-- Exercise materials --
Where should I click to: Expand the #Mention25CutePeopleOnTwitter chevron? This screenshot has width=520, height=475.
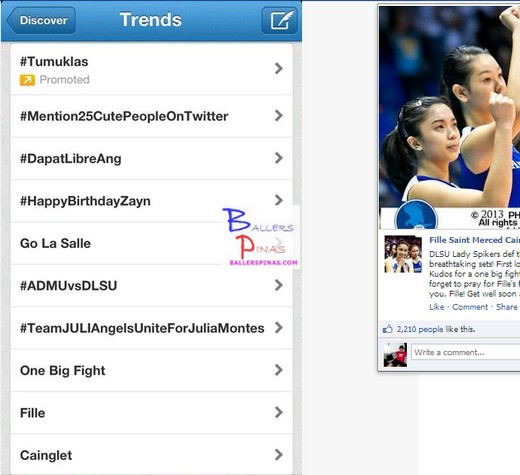click(x=279, y=116)
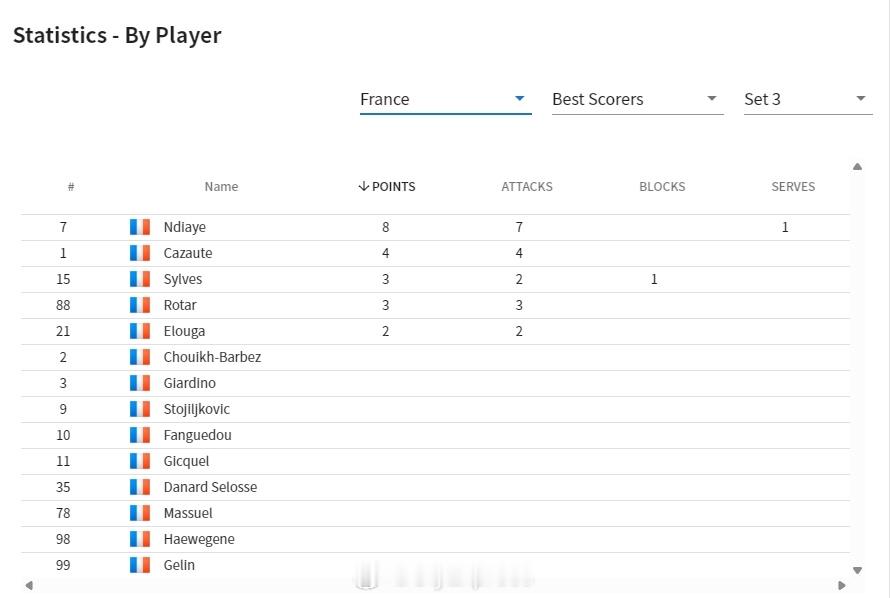The image size is (890, 598).
Task: Open the France team dropdown
Action: [446, 99]
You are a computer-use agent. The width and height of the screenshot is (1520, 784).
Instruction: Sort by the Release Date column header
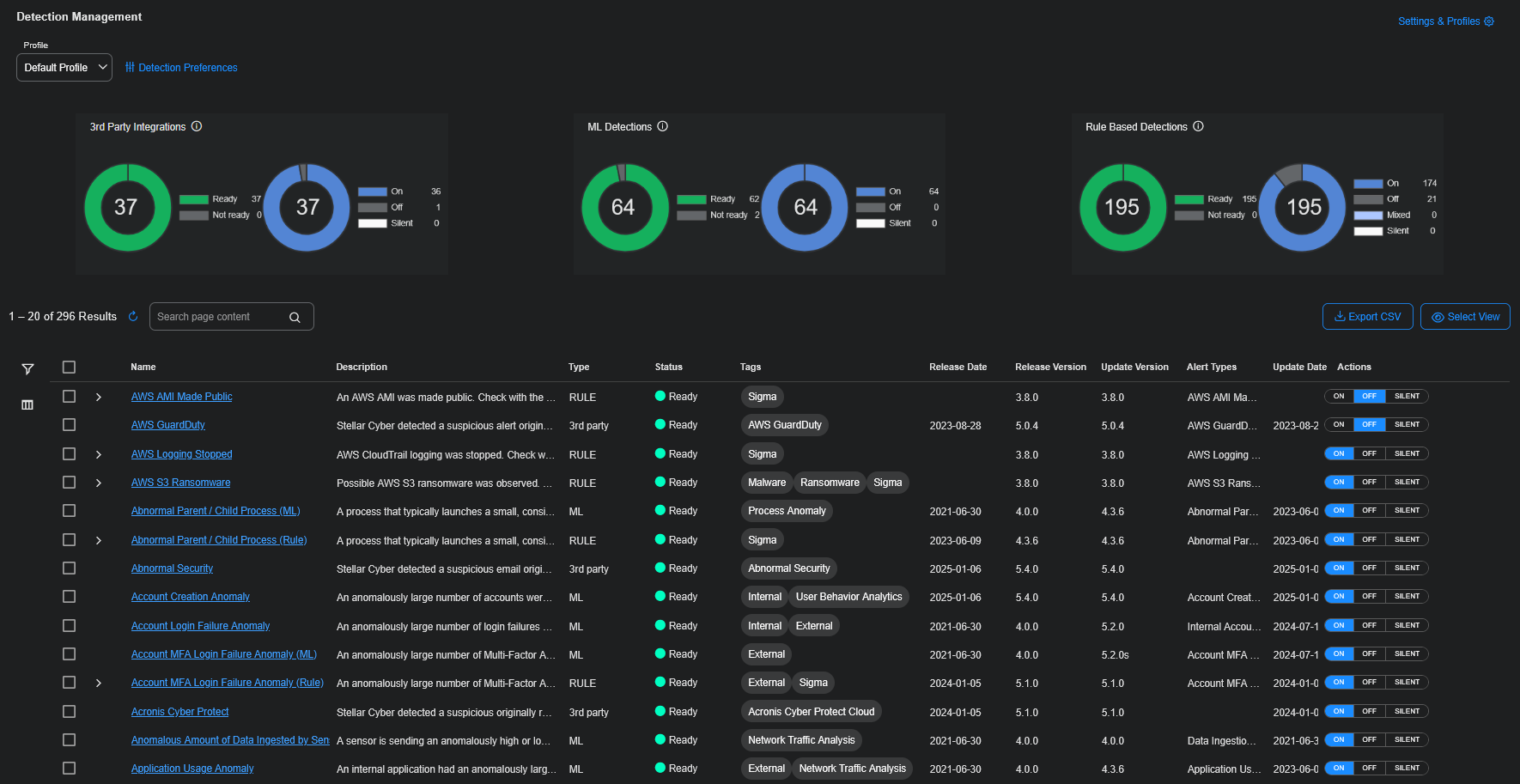point(958,368)
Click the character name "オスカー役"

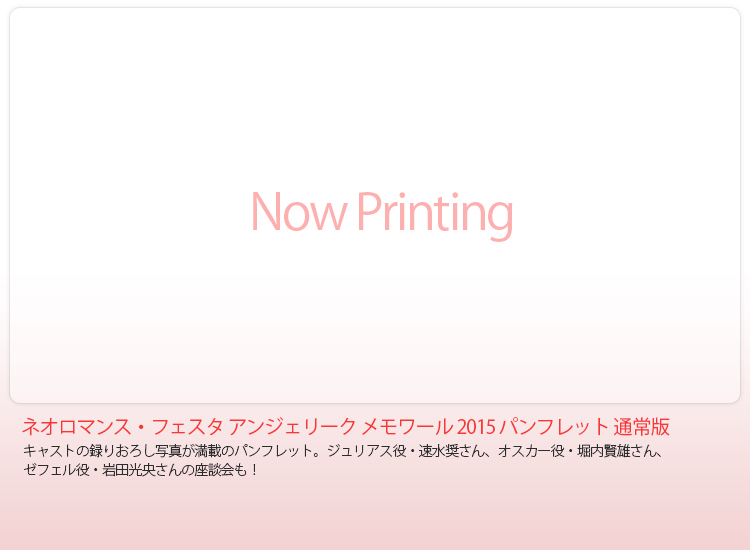[x=531, y=451]
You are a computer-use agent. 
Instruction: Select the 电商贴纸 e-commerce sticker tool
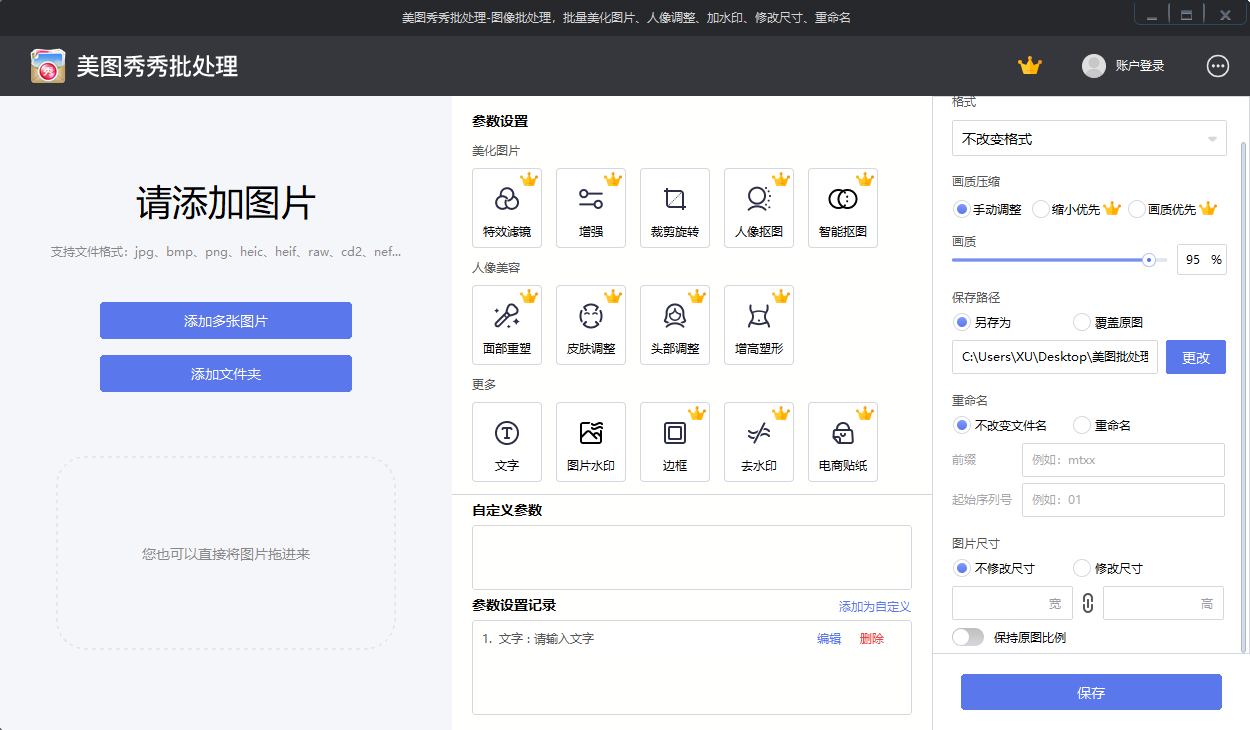tap(843, 441)
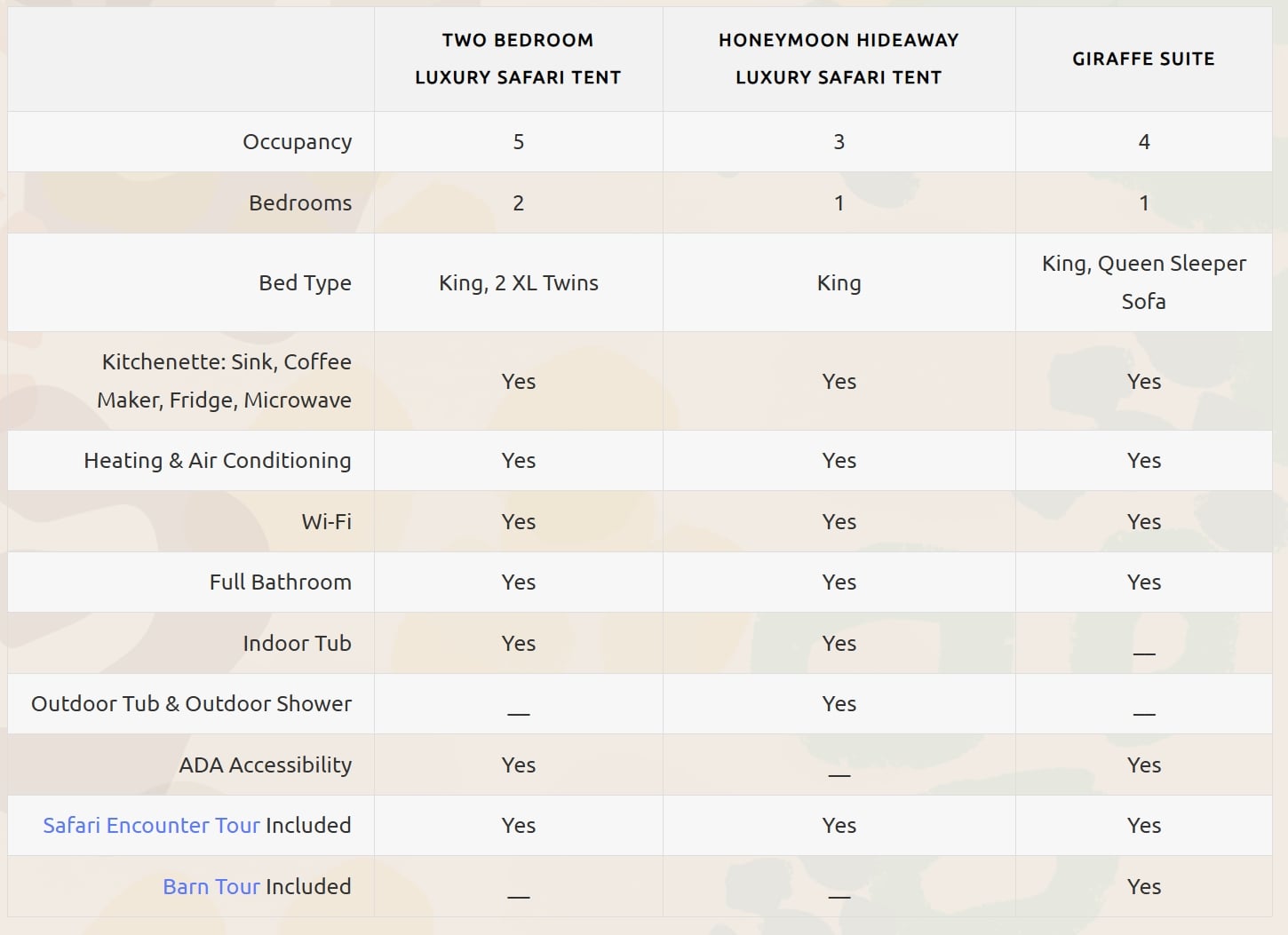
Task: Click the Honeymoon Hideaway Luxury Safari Tent header
Action: [839, 59]
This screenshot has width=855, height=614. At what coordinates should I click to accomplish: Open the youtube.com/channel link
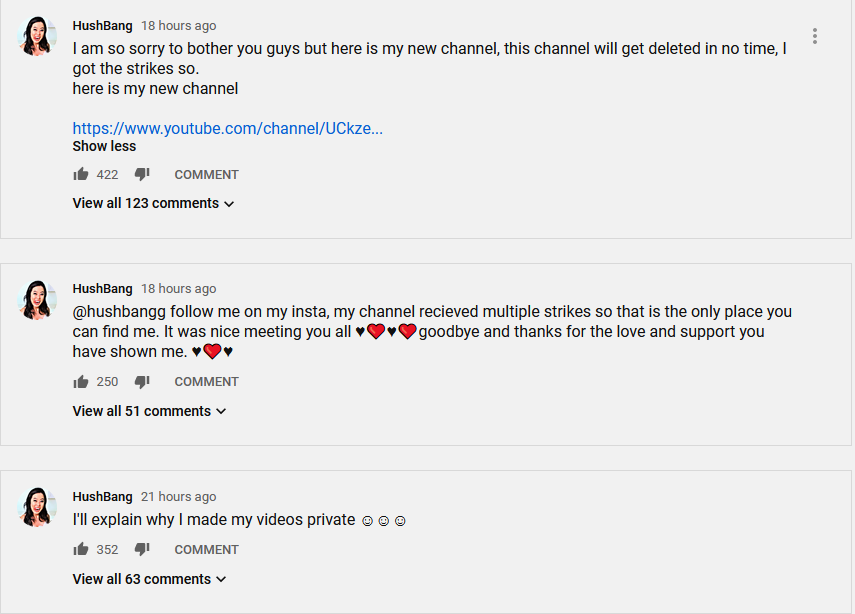pyautogui.click(x=227, y=129)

-- How to complete this task --
If a picture appears in the data, omit it; transcribe all the rest exactly.

-- Finished task --
Where should I click to: Expand the #Mention25CutePeopleOnTwitter chevron? This screenshot has width=520, height=475.
click(x=279, y=116)
The image size is (890, 598).
Task: Open the France team dropdown
Action: [446, 99]
You are a computer-use agent. The width and height of the screenshot is (1520, 784).
Instruction: Sort by the Release Date column header
point(958,368)
Click the character name "オスカー役"

[x=531, y=451]
You are a computer-use agent. 
Instruction: Select the 电商贴纸 e-commerce sticker tool
tap(843, 441)
Task: Click the Honeymoon Hideaway Luxury Safari Tent header
Action: [839, 59]
This screenshot has width=855, height=614. At what coordinates should I click to accomplish: Open the youtube.com/channel link
pyautogui.click(x=227, y=129)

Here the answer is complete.